2.3 Spatial overlap analysis using habitat suitability modeling
To predict suitable cottontail habitat across Connecticut, we ran habitat suitability models in Maxent 3.4.4 (Phillips et al. 2020) for New England and eastern cottontail separately. Maxent is a machine-learning technique that estimates the unknown probability distribution of a species across both geographic and environmental space using predictors and presence locations, contrasted with the overall distribution within a user-defined landscape (Phillips et al. 2006). We used cottontail presence data and 15 environmental predictors (14 continuous and 1 categorical predictor), to predict suitable habitat. We used the state of Connecticut as the background extent for the Maxent models due to the availability of fine-scale spatial data that differentiated vegetation types and spatial patterns (Rittenhouse et al. 2022, Yang et al. 2023), recognizing that Connecticut is a portion of each of the species’ range. Previous studies using habitat suitability models have also limited the spatial extent to a portion of a species’ range when modeling rare species or when specific areas are of interest (Warren et al. 2008, Lioy et al. 2023, Santamarina et al. 2023).
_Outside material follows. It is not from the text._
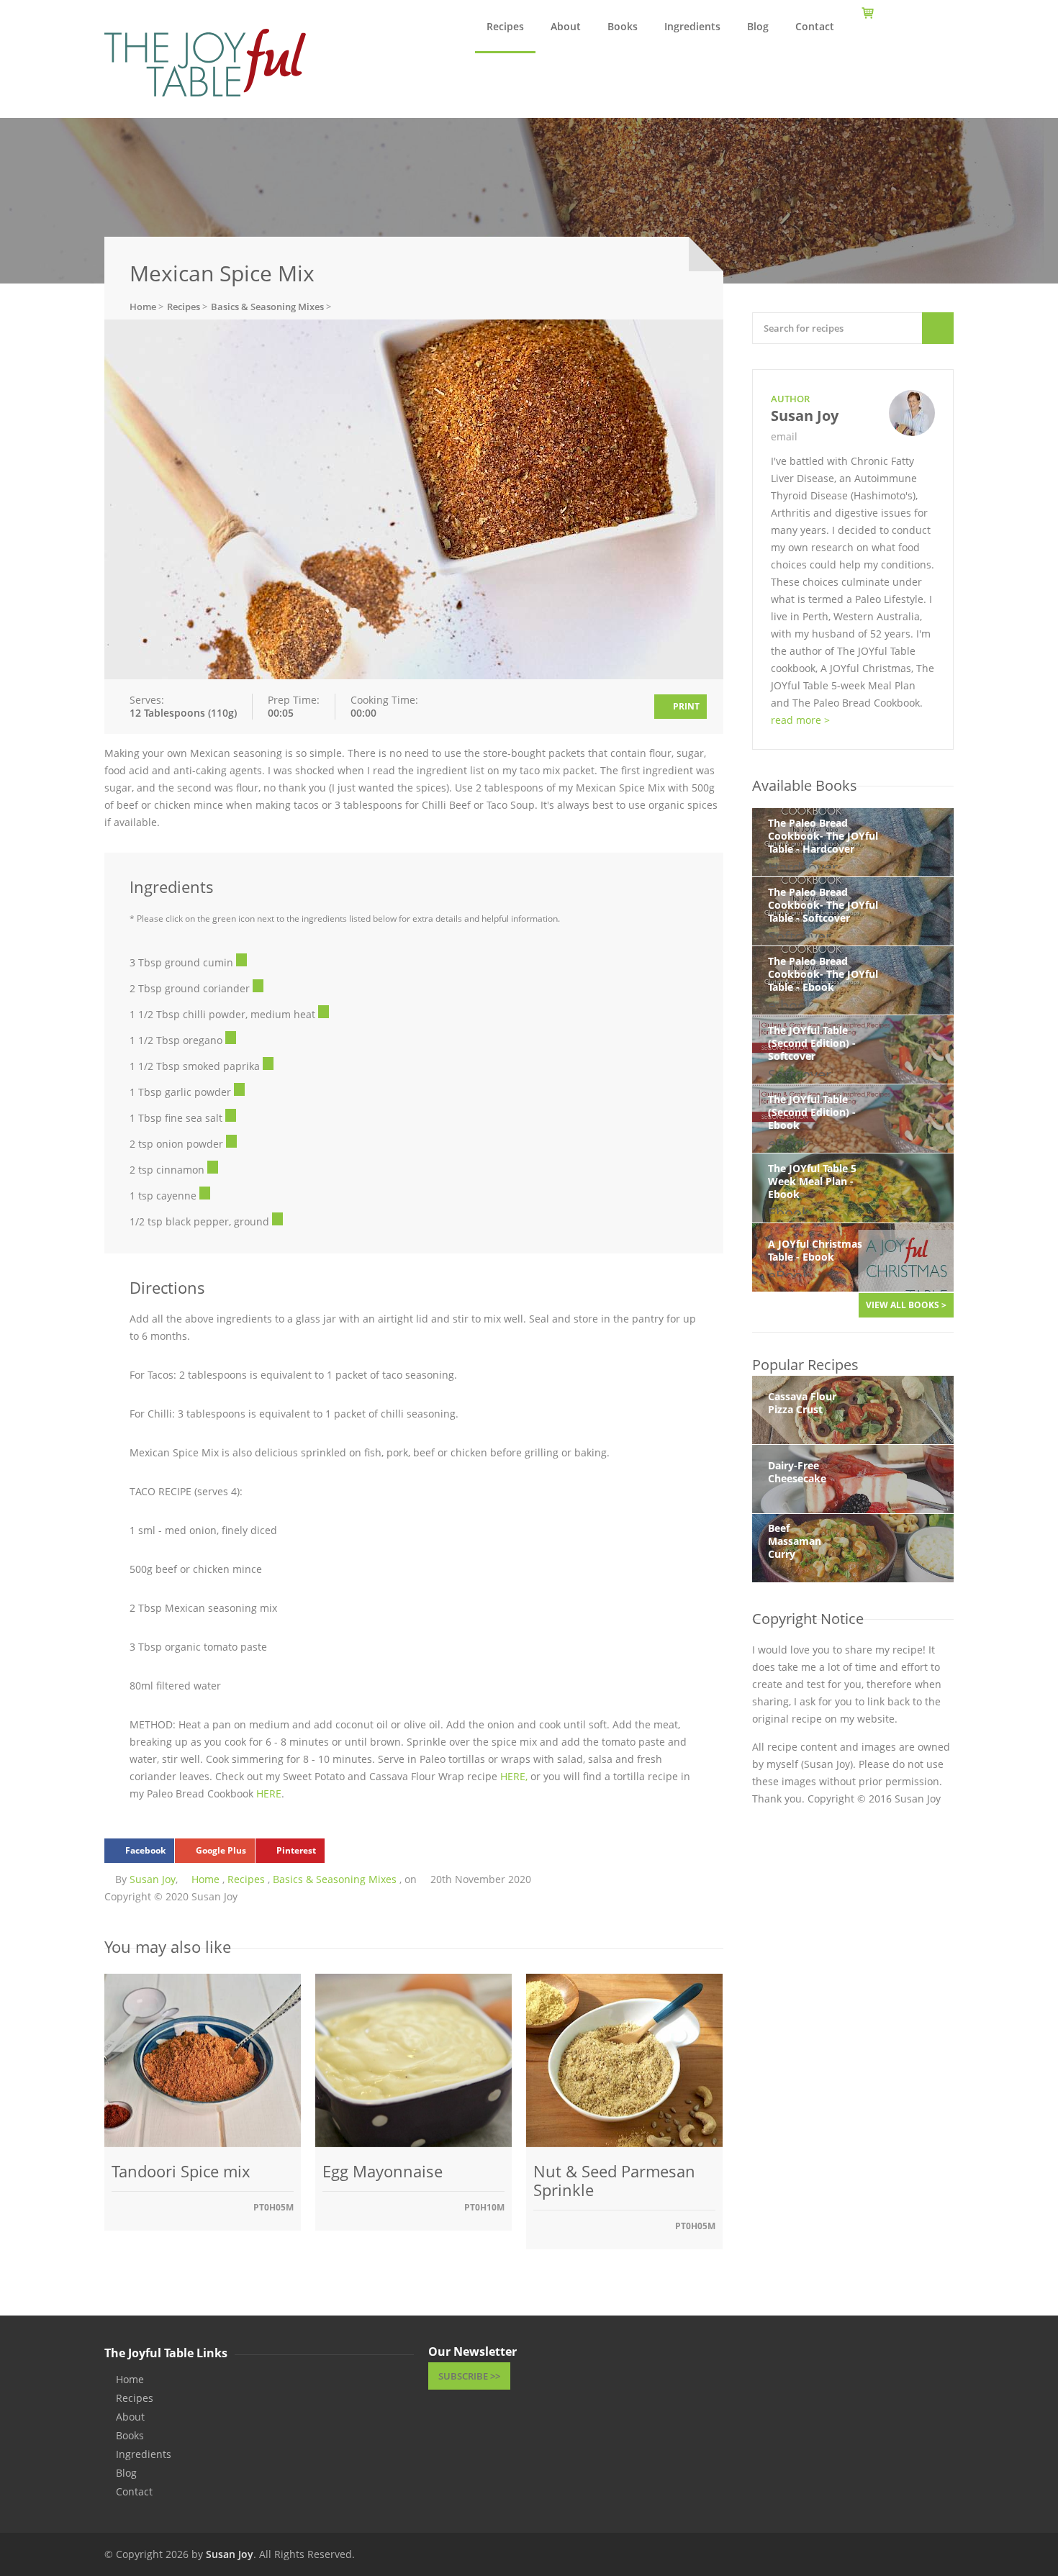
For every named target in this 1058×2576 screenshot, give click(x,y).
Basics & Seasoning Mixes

We used the Maxent default settings of randomly selecting 10,000 background locations from the entire study extent and regularization parameter of 1.0 to balance model complexity and fit (Elith et al. 2011). We used the auto features function to evaluate linear, quadratic, product, hinge, and categorical features based on the number of presence records for each species (Phillips et al. 2017). We chose the logistic output within Maxent, a logistic transformation of the raw maximum entropy values dependent on a prevalence value or the probability a species was present at sites with average conditions (τ; Guillera-Arroita et al. 2014), to report values in terms of relative habitat suitability (Elith et al. 2011). The default τ value in Maxent, 0.50, is only suitable for species with similar prevalence values, otherwise the model error increases, changing the τ value to be more suitable for the species being studied is recommended (Guillera-Arroita et al. 2014). Occupancy models at the landscape scale found New England cottontail occupancy probability was lower and eastern cottontail occupancy probability was higher than 0.50, thus we ran three sets of models for each species so τ would reflect the mean (τ = 0.25 for New England cottontail, τ = 0.79 for eastern cottontail), lower 95% credible interval (τ = 0.16 for New England cottontail, τ = 0.69 for eastern cottontail) and upper 95% credible interval (τ = 0.36 for New England cottontail, τ = 0.88 for eastern cottontail) values found in Bischoff et al. (2023a ). Specific values reported in the results were from the mean τ value model runs, but the output maps were an average of all τ values for each species.
We ran a 10-fold cross validation of the model for each τ value and species (6 models total, 3 models for New England cottontail and 3 models for EC) to produce error around model estimates and evaluate model performance. We used cross-validation over selecting training and test data so all the data could be used for model validation (Phillips et al. 2017) and to incorporate randomness into the testing and training data that matches the randomness of the background data (Elith et al. 2011). We used area under the receiver operating characteristic curve (AUC) to evaluate the performance of the Maxent models.
To find areas of high New England cottontail habitat suitability without high eastern cottontail habitat suitability, we averaged the three model outputs for each species and extracted the top 25% of suitability values for each species to map high habitat suitability. We overlayed these high habitat suitability outputs for both species and identified areas that had high habitat suitability for New England cottontail without high eastern cottontail habitat suitability.